* _Assignment_
Find the string "agent" in the records. Copy each line that has it.

* _Data supplied_

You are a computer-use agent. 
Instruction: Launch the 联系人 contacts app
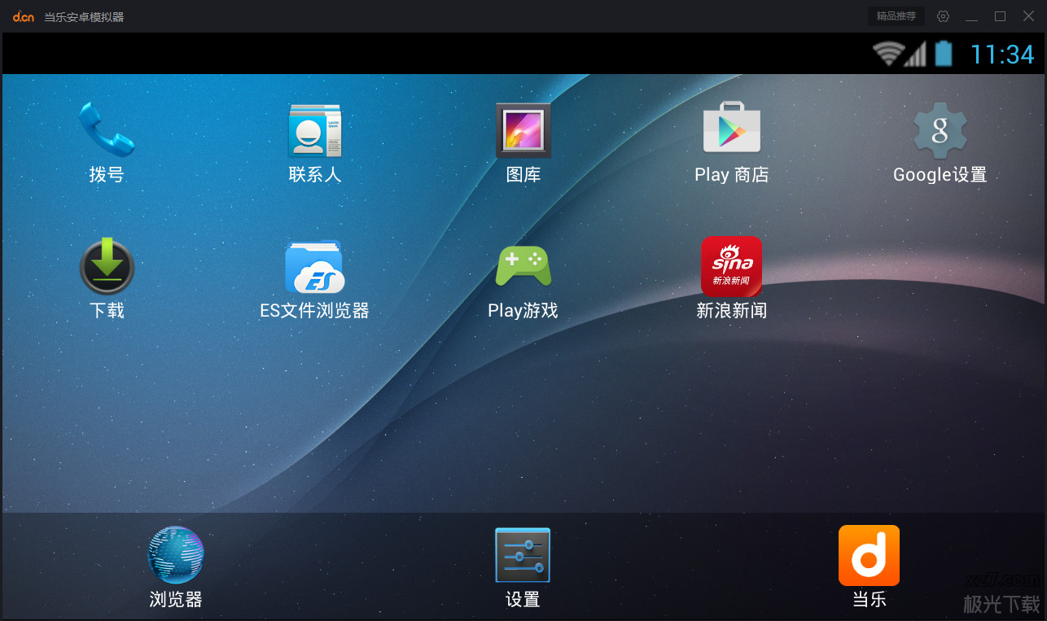(314, 131)
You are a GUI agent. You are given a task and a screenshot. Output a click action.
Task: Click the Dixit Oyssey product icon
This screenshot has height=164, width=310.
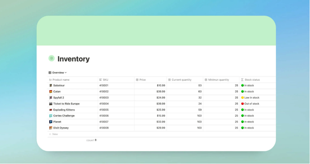tap(51, 128)
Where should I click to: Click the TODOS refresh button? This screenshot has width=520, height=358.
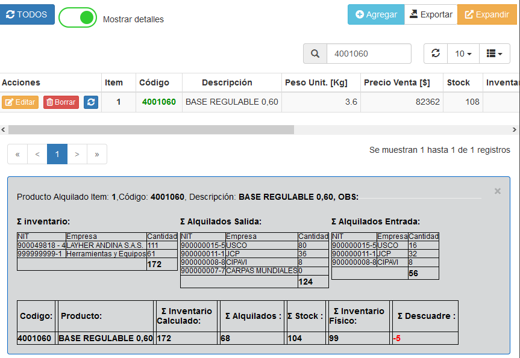coord(27,15)
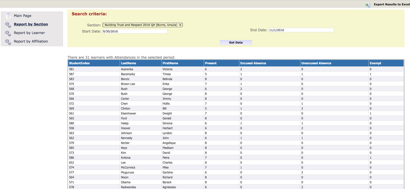Screen dimensions: 410x189
Task: Select the Azarenka row last name
Action: tap(127, 69)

* _Output_
You are a computer-use agent. 
You are a GUI agent. You are given a task and a screenshot. Output a click action.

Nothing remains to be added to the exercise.